Inhibition of CCT6A expression effectively suppressed cell proliferation in both Wtp53 and Mutp53 cell lines. Interestingly, in Mutp53 colon cancer cell lines, the downregulation of CCT6A expression resulted in a reduction in the protein levels of p53, whereas the overexpression of CCT6A impeded the degradation of p53. However, this phenomenon was not observed in the Wtp53 colon cancer cell lines. Therefore, it can be concluded that CCT6A exhibits distinct functions in Wtp53 and Mutp53 cell lines. Further investigation revealed direct binding between CCT6A and both Wtp53 and Mutp53. Most cancer-associated mutations in p53 can be classified as DNA contact mutants, which exhibit only mild alterations in the overall protein structure, and conformational mutants, in which the protein undergoes extensive misfolding59–61. Previous studies established that CCT6A, serving as a constituent subunit of CCT, plays a crucial role in facilitating protein folding38. Based on these studies, we hypothesized that Mutp53 undergoes rapid folding after translation, owing to the presence of highly expressed CCT6A and other subunits of CCT. We found that reducing the protein levels of CCT6A caused the folding rate of Mutp53 to decelerate, and partially misfolded p53 was identified and modified, ultimately resulting in protein degradation; however, this process was time-consuming. This hypothesis could explain the results of subsequent nude mouse transplantation tumor experiments. However, the molecular mechanisms underlying the interaction between CCT6A and p53 as well as the degradation of p53 by CCT6A remain unknown.
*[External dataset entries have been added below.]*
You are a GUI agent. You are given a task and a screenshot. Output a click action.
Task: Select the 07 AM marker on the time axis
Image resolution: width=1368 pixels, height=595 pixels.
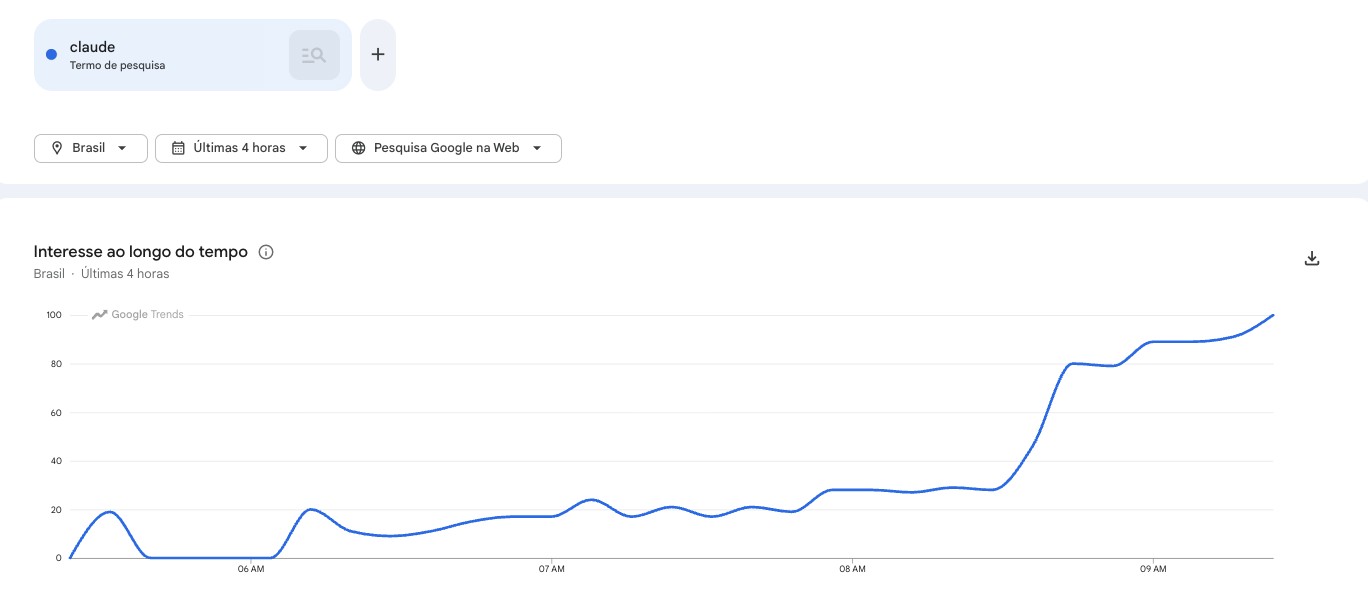click(x=551, y=569)
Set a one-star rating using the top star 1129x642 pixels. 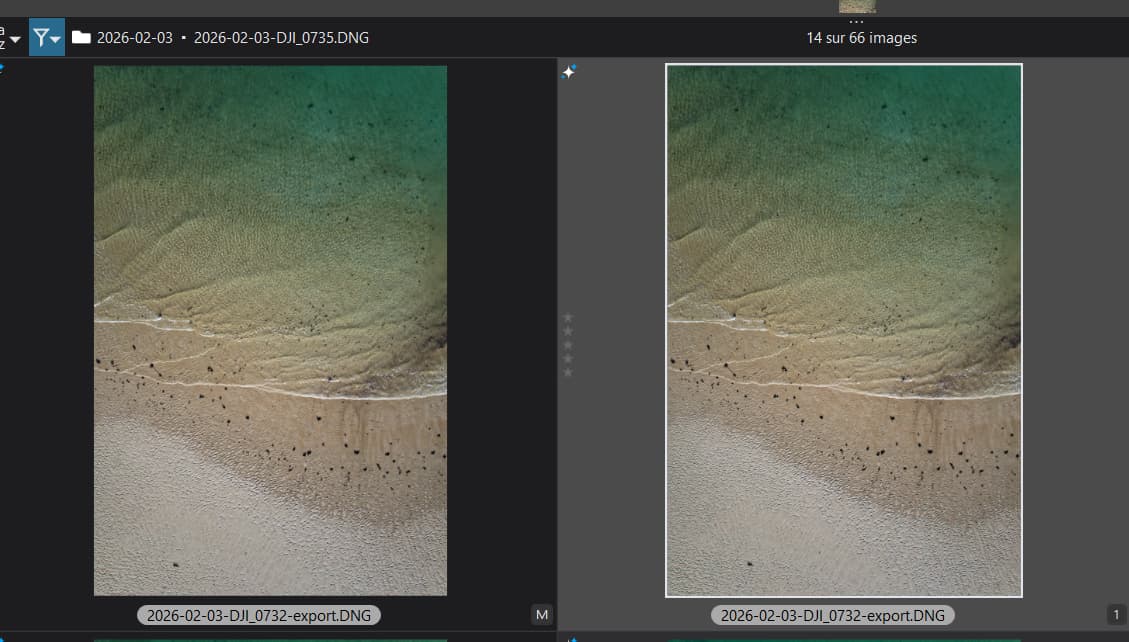(x=569, y=317)
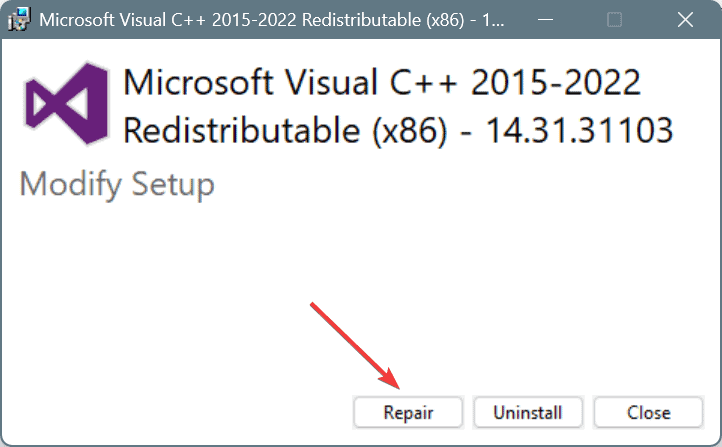This screenshot has height=447, width=722.
Task: Click the Modify Setup heading
Action: click(117, 185)
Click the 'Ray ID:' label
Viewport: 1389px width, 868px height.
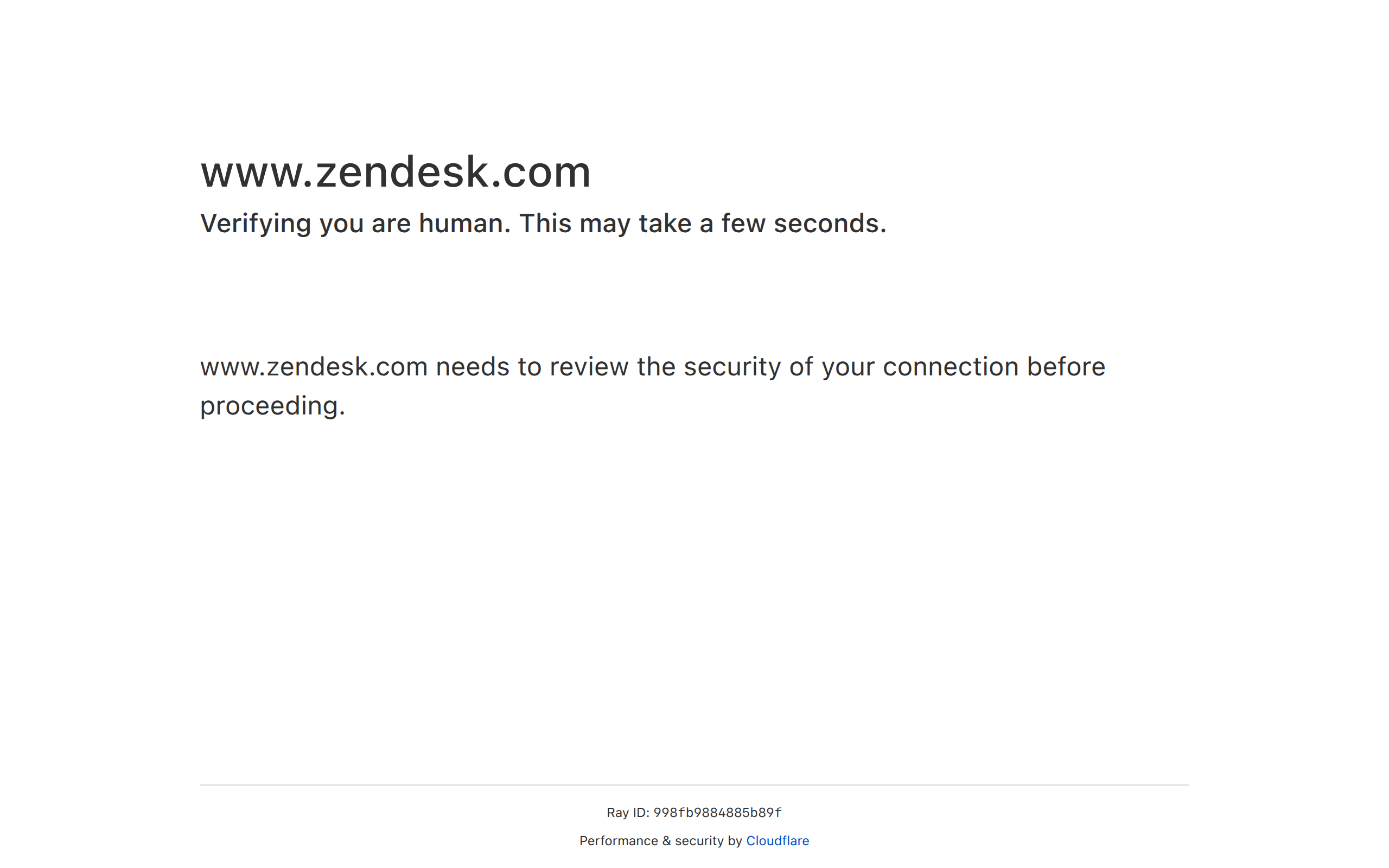tap(627, 812)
In this study, we identified the involvement of CCT6A in the regulation of BIRC5 expression. Consistent with previous studies, inhibition of CCT6A in Wtp53 colon cancer cell lines significantly reduced BIRC5 expression, regardless of p53 levels. However, the effect of CCT6A inhibition was dependent on Mutp53 levels in Mutp53 cell lines. We conclude that BIRC5 is downstream of CCT6A, but CCT6A may regulate BIRC5 through alternative pathways in Wtp53 and Mutp53 cell lines, necessitating further investigation into the underlying molecular mechanisms.
A previous study showed that BIRC5 exhibits multiple splice variants, each possessing distinct functions that confer a multifunctional nature to the protein in various cellular contexts31. The majority of these variants exert an anti-apoptotic role, such as BIRC5-ΔEx3, BIRC5-2B, BIRC5-3B, and BIRC5-3α31, 62, 63; however, BIRC5-2α demonstrates apoptotic functionality31. Our results demonstrated that CCT6A regulates the full-length BIRC5 protein and the BIRC5-3α and BIRC5-3B isoforms. BIRC5 is thought to control cell division, with cytoplasmic/mitochondrial BIRC5 displaying a protective function52 and nuclear BIRC5 being a prognostic factor for patient survival64. We found that decreasing CCT6A did not inhibit the nuclear translocation of full-length BIRC5 and its 3α and 3B isoforms. Overexpression of these three BIRC5 forms could restore the suppression of cellular proliferation caused by CCT6A silencing. Given the significance of BIRC5 as an oncotherapeutic target, its multiple isoforms warrant further investigation.
In summary, the present study highlighted CCT6A as a potential oncogene implicated in cancer progression. Importantly, CCT6A exerts its influence on BIRC5 through distinct pathways in both Wtp53 and Mutp53 cell lines. This study provides novel insights into the functional roles of CCT6A, and identifies it as a promising therapeutic target for prognosis and treatment of colon cancer.